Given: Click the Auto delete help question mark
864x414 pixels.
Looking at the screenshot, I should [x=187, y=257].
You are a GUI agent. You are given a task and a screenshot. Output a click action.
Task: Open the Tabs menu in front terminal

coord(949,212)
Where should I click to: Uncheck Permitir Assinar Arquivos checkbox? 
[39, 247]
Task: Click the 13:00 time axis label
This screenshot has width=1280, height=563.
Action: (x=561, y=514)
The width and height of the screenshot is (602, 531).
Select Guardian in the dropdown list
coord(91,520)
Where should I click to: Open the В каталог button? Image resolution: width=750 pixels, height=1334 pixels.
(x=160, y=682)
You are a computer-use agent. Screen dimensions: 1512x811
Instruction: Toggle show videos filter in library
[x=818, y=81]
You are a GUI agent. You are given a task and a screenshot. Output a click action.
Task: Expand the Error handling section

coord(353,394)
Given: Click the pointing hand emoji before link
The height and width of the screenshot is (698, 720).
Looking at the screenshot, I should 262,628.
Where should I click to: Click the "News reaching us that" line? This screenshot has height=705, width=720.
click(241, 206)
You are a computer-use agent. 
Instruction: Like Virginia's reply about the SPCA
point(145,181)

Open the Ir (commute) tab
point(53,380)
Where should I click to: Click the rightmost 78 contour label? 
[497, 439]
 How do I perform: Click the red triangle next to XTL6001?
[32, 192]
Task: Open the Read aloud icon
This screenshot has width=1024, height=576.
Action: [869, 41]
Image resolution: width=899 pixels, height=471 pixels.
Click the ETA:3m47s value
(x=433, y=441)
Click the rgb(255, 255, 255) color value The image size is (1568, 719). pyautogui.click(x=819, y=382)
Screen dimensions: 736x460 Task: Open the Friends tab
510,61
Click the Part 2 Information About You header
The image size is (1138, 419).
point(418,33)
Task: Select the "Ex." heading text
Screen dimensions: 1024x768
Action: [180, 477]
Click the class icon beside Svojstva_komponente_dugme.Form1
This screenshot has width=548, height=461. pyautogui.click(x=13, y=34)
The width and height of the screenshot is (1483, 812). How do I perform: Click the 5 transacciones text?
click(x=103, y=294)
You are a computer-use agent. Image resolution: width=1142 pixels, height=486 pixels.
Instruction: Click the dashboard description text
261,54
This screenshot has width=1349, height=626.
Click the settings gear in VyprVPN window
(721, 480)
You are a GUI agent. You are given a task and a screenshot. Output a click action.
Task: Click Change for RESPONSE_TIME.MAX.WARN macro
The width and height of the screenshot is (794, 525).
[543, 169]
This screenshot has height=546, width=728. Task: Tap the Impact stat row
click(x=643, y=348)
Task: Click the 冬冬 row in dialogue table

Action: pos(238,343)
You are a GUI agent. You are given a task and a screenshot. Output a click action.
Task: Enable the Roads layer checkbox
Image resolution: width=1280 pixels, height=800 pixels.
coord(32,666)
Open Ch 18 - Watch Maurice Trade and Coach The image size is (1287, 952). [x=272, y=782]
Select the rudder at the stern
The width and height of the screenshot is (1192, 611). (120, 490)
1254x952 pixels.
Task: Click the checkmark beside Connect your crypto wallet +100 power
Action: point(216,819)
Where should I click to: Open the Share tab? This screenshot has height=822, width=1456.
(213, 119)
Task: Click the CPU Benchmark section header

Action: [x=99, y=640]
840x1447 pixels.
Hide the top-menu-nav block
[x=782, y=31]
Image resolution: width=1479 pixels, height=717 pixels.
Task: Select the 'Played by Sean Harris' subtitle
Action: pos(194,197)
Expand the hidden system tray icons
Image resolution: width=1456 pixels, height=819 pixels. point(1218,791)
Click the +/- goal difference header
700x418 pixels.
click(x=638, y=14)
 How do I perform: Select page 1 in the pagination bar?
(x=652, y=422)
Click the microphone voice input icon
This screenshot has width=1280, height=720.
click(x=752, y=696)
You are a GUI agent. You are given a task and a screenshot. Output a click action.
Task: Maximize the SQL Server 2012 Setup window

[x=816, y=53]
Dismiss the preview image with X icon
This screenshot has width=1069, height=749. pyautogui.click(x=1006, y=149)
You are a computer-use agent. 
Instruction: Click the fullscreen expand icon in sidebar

> _What is required_
Exactly the lines from the one containing "How do I perform: Select" through the end of the listing above, inclusive, are to be written out, and no others.

> _Reply_
 How do I perform: Select page 1 in the pagination bar?
(x=652, y=422)
Click the microphone voice input icon
This screenshot has width=1280, height=720.
click(x=752, y=696)
You are a GUI agent. You are given a task and a screenshot. Output a click action.
Task: Maximize the SQL Server 2012 Setup window

[x=816, y=53]
Dismiss the preview image with X icon
This screenshot has width=1069, height=749. pyautogui.click(x=1006, y=149)
You are a computer-use agent. 
Instruction: Click the fullscreen expand icon in sidebar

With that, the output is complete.